One Pot Pasta: Cheeseburger Pasta (Made a Touch Healthier)

This one pot pasta recipe combines everything you love about a juicy cheeseburger with the comforting creaminess of mac and cheese—all in a single pan. Made lighter with lean meat, Greek yogurt, and fiber-rich pasta, it’s the ultimate weeknight dinner that feels indulgent but fuels your body right.
Prep Time 10 minutes
Cook Time 20 minutes
Total Time 30 minutes
Servings: 4
Course: Dinner, Main Course, One Pot Meal
Cuisine: American
Calories: 410

Ingredients
  

Protein & Flavor Base
  • 1 lb lean ground beef or ground turkey 90/10
  • 1 small yellow onion diced
  • 2 cloves garlic minced
Sauce & Pasta
  • 2 tbsp tomato paste
  • 1 tbsp ketchup low sugar
  • 1 ½ tbsp yellow mustard
  • 3 cups low-sodium beef broth or bone broth
  • 8 oz whole wheat chickpea, or lentil pasta
  • 1 cup shredded sharp cheddar cheese
  • ¼ cup plain Greek yogurt 2% or full-fat
Optional Add-ins & Toppings
  • ½ cup chopped zucchini or riced cauliflower
  • Fresh parsley or chives for garnish
  • Pickle slices or jalapeños optional

Equipment

  • Dutch oven or deep skillet with lid
  • Wooden spoon or spatula
  • Cheese grater
  • Knife & cutting board
  • Measuring cups and spoons

Method
 

Sauté the Base:
  1. In a large Dutch oven or deep skillet, cook the ground meat over medium heat until browned. Drain excess fat if necessary. Add onion and garlic; sauté for 3–4 minutes until soft and fragrant.
Add the Cheeseburger Flavors:
  1. Stir in tomato paste, mustard, and ketchup. Cook for 1 minute to enhance the flavor.
Add Pasta and Broth:
  1. Pour in the broth and dry pasta. Stir well to combine and ensure pasta is submerged. Bring to a boil, then reduce to a simmer, cover, and cook for 10–12 minutes, stirring occasionally.
Finish with Creamy Cheese:
  1. Once the pasta is tender and most liquid absorbed, turn off the heat.

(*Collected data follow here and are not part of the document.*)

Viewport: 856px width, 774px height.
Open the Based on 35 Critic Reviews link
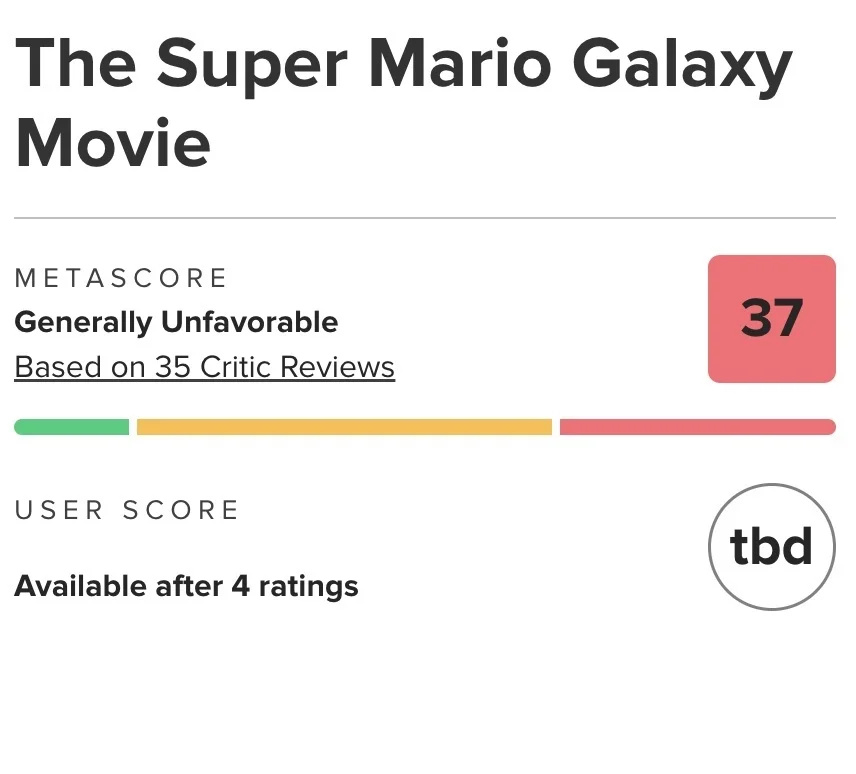(204, 367)
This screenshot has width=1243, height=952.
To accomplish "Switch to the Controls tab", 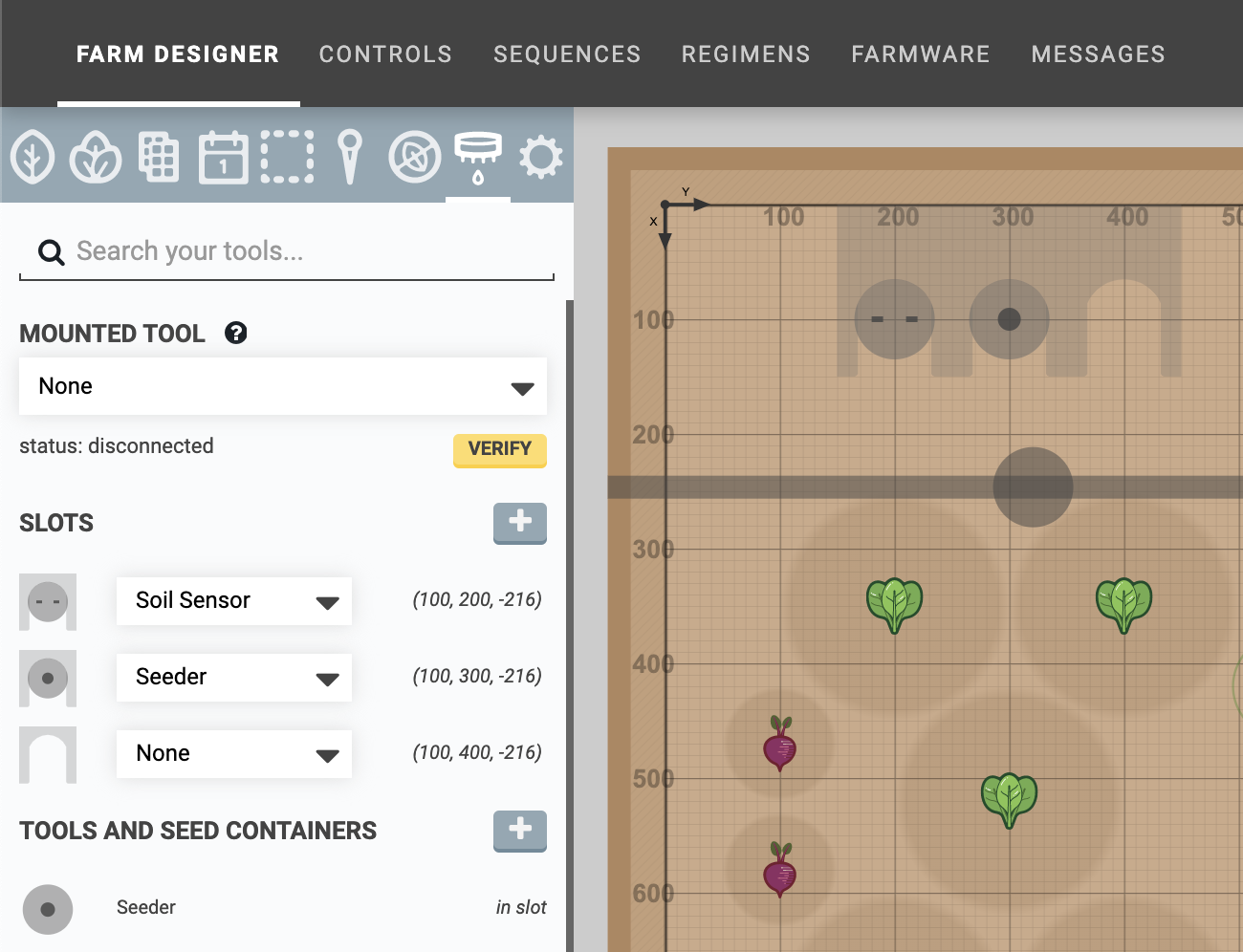I will [x=385, y=54].
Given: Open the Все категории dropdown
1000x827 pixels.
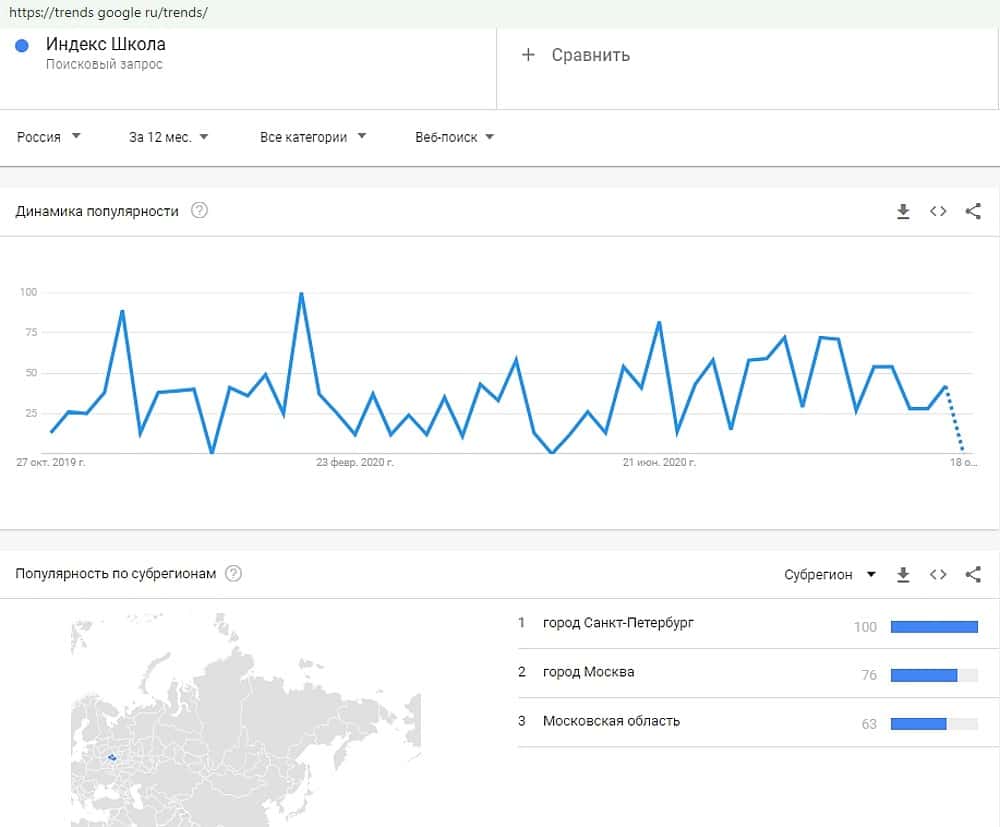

Stir in shredded cheese and Greek yogurt until creamy and well combined.
Serve & Garnish:
  1. Top with fresh parsley, pickles, or jalapeños if desired. Serve hot and enjoy!
🔹 Nutrition Info (per serving, estimate for 6 servings)
  1. Calories: 410
  2. Protein: 32g
  3. Carbs: 38g
  4. Fat: 17g
  5. Fiber: 5g
  6. Sugar: 3g
  7. Sodium: 540mg

Notes

🔹 Notes

  • Use sharp cheddar for more flavor with less cheese.
  • Greek yogurt gives the sauce creaminess without the heaviness.
  • Stir gently every few minutes to avoid sticking.
  • This recipe is freezer-friendly—store portions in airtight containers for up to 2 months.
  • For gluten-free: use chickpea or lentil pasta.